Even to ask this question puts a different spin on the way the matter of medical rescue is usually approached. Typically, the question of whether to engage in extraordinary medical effort is approached by simply asking whether or not it is technically possible—or, today, by asking whether or not the effort is “cost effective” in terms of the quality of life expected. Also, today, the questions must always be asked in the context of the current local or state legal climate—an indication of just how secularized decisions about life and death have become. But if we are to ask about the spiritual value of our medical efforts, we are forced to bring the debate to a new level—one in which easy answers simply will not work. At best, we can only approach the questions in light of basic principles that can guide us to more spiritually sound decisions about how we should use our health-care resources.
First, it is spiritually sound to accept death as part of life. If the church taught and preached this concept more regularly—and discussed it more thoroughly—it would become a more natural and pervasive part of our medical decision making. We need to be reminded of this valid spiritual principle time and time again so that it automatically becomes part of the data in specific decision-making situations.

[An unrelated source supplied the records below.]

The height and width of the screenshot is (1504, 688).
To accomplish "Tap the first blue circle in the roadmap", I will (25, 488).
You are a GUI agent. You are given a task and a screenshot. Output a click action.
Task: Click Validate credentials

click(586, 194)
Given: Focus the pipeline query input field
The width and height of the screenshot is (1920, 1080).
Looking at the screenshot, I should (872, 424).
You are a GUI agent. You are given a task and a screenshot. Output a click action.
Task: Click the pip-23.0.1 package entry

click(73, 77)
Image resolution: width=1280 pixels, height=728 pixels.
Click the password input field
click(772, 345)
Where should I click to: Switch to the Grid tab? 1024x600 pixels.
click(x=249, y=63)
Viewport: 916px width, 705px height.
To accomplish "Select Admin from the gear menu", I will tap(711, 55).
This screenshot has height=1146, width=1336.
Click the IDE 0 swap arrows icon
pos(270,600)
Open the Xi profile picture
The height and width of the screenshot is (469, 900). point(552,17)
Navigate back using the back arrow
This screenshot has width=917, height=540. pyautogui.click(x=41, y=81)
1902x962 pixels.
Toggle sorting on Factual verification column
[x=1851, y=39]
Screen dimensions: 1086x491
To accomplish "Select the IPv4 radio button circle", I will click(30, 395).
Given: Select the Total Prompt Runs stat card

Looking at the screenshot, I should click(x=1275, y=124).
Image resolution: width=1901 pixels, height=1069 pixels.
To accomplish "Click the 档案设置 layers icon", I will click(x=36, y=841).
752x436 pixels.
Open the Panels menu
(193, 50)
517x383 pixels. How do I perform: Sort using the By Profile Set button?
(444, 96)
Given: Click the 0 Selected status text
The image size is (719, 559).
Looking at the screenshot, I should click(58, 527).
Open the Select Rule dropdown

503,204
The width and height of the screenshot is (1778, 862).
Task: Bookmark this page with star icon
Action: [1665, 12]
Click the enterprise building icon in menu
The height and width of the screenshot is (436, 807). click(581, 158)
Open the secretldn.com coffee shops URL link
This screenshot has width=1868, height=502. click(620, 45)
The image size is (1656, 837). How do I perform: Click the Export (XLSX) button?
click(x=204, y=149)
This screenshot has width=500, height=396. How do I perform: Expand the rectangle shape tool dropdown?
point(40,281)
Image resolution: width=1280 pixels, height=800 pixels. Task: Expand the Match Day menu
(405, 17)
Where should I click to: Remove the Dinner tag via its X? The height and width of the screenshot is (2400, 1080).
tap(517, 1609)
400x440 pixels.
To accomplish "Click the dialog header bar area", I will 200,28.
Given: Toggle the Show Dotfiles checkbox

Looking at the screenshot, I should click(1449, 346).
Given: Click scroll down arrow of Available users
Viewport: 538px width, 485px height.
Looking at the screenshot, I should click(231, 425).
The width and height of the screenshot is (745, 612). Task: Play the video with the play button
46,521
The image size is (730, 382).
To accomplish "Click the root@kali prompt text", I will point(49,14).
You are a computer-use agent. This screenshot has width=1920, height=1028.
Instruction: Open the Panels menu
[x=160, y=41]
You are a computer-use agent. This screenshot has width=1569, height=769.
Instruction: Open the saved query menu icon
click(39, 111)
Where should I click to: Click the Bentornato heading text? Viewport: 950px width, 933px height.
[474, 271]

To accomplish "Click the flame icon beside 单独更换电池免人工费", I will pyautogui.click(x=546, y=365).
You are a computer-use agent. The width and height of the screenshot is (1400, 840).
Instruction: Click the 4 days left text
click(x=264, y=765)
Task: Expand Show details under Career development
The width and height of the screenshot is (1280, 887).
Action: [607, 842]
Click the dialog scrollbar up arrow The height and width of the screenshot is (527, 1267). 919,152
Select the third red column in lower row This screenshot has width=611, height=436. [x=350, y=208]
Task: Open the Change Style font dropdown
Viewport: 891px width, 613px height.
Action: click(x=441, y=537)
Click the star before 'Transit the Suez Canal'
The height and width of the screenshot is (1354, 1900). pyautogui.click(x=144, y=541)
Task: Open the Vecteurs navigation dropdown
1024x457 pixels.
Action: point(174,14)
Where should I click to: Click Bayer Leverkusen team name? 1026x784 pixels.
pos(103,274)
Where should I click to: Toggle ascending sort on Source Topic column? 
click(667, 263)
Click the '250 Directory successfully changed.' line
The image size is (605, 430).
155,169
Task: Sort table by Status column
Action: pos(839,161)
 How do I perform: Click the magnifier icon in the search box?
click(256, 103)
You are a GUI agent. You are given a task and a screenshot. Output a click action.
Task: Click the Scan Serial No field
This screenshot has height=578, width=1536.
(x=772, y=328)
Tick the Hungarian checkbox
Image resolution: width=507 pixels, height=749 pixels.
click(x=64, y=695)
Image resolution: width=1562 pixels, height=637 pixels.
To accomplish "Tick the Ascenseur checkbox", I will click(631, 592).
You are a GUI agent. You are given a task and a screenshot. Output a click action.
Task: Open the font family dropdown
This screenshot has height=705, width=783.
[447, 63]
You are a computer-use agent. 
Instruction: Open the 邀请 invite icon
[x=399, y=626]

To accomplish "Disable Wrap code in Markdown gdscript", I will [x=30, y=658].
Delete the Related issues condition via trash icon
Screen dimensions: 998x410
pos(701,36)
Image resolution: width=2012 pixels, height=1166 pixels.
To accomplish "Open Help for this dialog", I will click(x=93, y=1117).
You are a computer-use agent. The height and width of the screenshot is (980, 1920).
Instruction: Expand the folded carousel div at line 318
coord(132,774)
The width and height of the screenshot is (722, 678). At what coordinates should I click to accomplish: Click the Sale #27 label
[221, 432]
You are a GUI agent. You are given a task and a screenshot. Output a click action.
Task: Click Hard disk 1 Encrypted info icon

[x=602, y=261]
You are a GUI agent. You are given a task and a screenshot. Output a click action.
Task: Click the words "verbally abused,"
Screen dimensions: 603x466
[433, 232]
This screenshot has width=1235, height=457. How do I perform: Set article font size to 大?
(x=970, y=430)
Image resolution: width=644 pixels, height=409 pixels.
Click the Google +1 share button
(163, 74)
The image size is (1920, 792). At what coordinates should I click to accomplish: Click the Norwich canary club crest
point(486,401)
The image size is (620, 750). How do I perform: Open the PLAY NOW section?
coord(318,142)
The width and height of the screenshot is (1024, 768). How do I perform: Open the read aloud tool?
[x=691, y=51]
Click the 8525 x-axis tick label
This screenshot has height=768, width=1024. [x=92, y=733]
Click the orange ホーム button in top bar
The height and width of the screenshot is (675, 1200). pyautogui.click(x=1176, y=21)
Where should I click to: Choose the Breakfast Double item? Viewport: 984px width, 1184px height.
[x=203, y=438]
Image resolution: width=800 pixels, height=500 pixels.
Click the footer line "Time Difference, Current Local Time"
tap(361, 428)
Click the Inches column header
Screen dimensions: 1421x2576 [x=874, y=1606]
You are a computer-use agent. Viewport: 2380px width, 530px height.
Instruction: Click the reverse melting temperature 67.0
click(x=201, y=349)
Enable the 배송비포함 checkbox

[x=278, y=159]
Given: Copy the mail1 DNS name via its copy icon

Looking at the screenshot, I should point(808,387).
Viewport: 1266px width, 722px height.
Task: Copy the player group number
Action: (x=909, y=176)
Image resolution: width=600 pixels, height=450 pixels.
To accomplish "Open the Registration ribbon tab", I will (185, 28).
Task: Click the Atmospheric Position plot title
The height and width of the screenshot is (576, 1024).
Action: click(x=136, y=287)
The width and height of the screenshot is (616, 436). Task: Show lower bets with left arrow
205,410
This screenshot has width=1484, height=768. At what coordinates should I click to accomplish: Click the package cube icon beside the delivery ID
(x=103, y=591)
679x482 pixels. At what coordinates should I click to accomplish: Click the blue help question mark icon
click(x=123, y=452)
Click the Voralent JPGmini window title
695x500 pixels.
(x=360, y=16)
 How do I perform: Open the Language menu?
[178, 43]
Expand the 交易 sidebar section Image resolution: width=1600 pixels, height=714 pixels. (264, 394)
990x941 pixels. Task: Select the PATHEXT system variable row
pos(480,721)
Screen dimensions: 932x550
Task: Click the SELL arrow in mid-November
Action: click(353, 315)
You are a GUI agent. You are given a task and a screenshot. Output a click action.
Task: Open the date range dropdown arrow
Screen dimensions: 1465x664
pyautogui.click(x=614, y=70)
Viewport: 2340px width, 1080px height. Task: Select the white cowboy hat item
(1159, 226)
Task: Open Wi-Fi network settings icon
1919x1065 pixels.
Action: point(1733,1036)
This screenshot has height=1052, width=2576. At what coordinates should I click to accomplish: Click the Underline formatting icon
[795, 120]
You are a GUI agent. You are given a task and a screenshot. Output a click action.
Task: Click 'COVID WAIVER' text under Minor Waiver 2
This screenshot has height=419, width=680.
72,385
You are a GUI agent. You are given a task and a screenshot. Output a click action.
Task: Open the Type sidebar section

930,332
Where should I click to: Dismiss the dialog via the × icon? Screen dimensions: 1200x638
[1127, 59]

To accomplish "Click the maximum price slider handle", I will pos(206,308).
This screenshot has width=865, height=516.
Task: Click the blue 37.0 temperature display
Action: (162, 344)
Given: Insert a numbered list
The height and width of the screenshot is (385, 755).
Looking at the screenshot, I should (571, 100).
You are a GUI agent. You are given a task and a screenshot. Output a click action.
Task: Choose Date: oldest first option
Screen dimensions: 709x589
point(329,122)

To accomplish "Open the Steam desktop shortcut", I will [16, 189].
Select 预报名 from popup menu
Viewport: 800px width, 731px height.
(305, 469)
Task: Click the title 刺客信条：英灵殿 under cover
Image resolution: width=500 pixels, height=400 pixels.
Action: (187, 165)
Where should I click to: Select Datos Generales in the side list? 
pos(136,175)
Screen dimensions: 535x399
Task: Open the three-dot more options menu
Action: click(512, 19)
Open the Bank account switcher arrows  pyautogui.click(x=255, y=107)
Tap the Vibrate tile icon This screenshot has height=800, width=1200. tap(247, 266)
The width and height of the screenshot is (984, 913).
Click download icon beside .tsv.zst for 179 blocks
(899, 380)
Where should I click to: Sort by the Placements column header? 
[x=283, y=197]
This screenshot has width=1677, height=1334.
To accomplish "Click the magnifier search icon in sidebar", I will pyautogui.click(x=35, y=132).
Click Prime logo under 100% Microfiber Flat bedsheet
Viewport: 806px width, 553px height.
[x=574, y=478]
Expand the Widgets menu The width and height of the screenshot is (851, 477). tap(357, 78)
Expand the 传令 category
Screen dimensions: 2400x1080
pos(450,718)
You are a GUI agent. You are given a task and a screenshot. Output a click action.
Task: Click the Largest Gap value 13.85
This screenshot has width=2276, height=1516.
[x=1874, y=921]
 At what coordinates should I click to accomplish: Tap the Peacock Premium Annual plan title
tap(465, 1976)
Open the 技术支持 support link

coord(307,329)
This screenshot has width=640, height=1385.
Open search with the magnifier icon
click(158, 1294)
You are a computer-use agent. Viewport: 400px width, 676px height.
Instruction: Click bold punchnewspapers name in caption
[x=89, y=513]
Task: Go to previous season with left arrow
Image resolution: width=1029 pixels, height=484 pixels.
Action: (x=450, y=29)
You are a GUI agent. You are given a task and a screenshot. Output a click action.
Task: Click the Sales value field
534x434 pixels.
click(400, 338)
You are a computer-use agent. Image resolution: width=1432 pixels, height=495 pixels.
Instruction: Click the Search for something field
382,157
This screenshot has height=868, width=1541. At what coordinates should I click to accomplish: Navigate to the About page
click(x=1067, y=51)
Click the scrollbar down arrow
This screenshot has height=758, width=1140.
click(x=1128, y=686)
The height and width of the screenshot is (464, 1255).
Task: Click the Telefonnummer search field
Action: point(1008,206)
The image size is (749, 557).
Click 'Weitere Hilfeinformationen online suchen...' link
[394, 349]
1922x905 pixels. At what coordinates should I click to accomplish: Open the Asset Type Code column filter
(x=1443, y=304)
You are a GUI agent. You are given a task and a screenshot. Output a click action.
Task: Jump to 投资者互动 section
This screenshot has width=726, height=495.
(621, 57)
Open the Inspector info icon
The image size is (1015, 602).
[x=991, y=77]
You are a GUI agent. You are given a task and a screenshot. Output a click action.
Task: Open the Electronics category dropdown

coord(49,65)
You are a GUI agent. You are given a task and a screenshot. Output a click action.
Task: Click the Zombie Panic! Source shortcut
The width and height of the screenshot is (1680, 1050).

Second, it is spiritually sound to care as much about the quality as the quantity of life. That is clearly the message of Christ’s own life and teachings. During his ministry, he did not frantically attempt to salvage all the lives about him—though he did heal and restore life in many instances. By his own life example—a ministry of only three years and a very premature death—it would be hard to conclude that longevity in and of itself is the proper measure of meaning.
Third, it is spiritually sound to consider limits on the application of modem medical technology. Jesus’ teachings often ask us to question the value of and the concern for earthly existence or the comforts and idols thereof. He was not, of course, an ascetic in substance or style. But he was remarkably free of worry about how long he would live or even how well he would live.
Taken together, these three principles direct us to be willing to consider more limits on the use of present and future medical technology than is now the case. Specifically, I think they guide us not to:
• Rescue very young (very low birth weight) preemies where current medical skill cannot reasonably predict a nonvegetative life;
• Prolong the artificial physical functioning of a person who would otherwise clearly be dead;
• Prolong the natural physical functioning of a person who has no hope of human—that is, conscious—existence.
This means that when choices must be made, these principles compel us to use limited resources to provide for the basic medical needs of the living rather than to support heroic measures for the dying. In other words, I would not deny a liver transplant for an otherwise physically intact person on this basis but I would remove life-support measures—including food and water—for a person with no hope for conscious recovery. The secularization of health care has elevated physical existence to a near-idolatrous level, but this need not be a terminal condition. Health care that is infused with Judeo-Christian values will not only teach us to respect human life, but also to accept and respect the inevitable end of earthly existence.